◆ **What to do**:
Please retype exactly the lines from the one containing "Where should I click to: Click" through the end of the records, leaving out the pictures.

◆ **Data provided**:
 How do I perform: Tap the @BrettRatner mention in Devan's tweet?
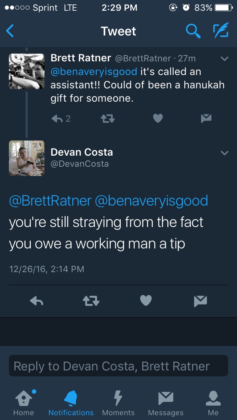coord(50,201)
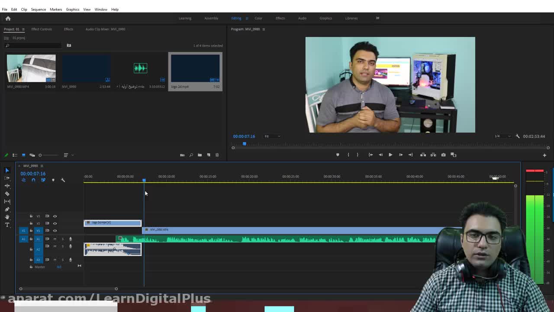Switch to the Color workspace

pyautogui.click(x=258, y=18)
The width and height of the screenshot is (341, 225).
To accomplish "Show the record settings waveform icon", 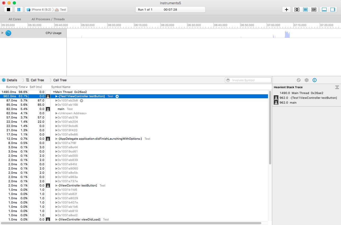I will point(299,80).
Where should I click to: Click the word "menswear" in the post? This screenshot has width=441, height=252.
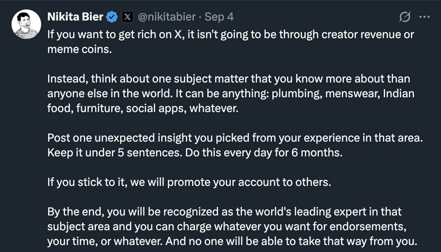pos(352,93)
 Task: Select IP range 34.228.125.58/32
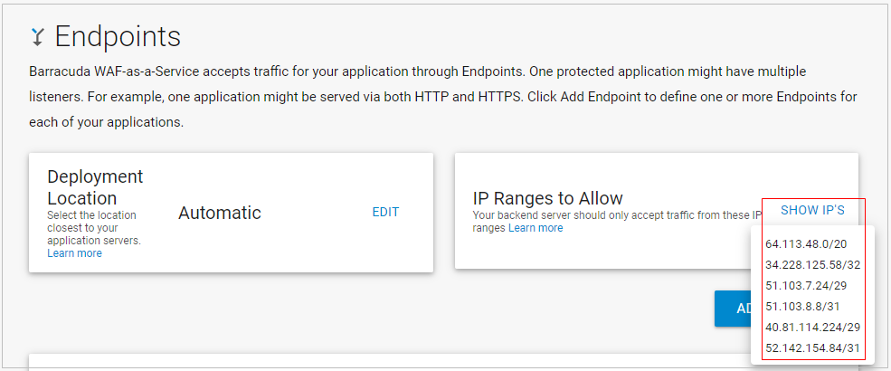coord(812,265)
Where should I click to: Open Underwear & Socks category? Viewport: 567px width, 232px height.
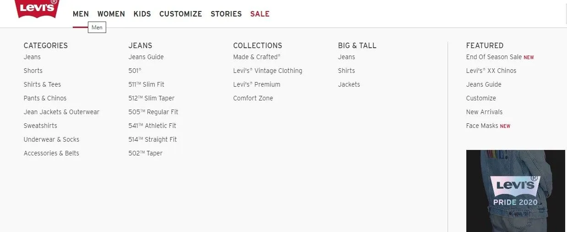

◆ **Reply**:
Where should I click to: Click the word "menswear" in the post? This screenshot has width=441, height=252.
pos(352,93)
 Task: Select IP range 34.228.125.58/32
coord(812,265)
Where should I click to: Open Underwear & Socks category? Viewport: 567px width, 232px height.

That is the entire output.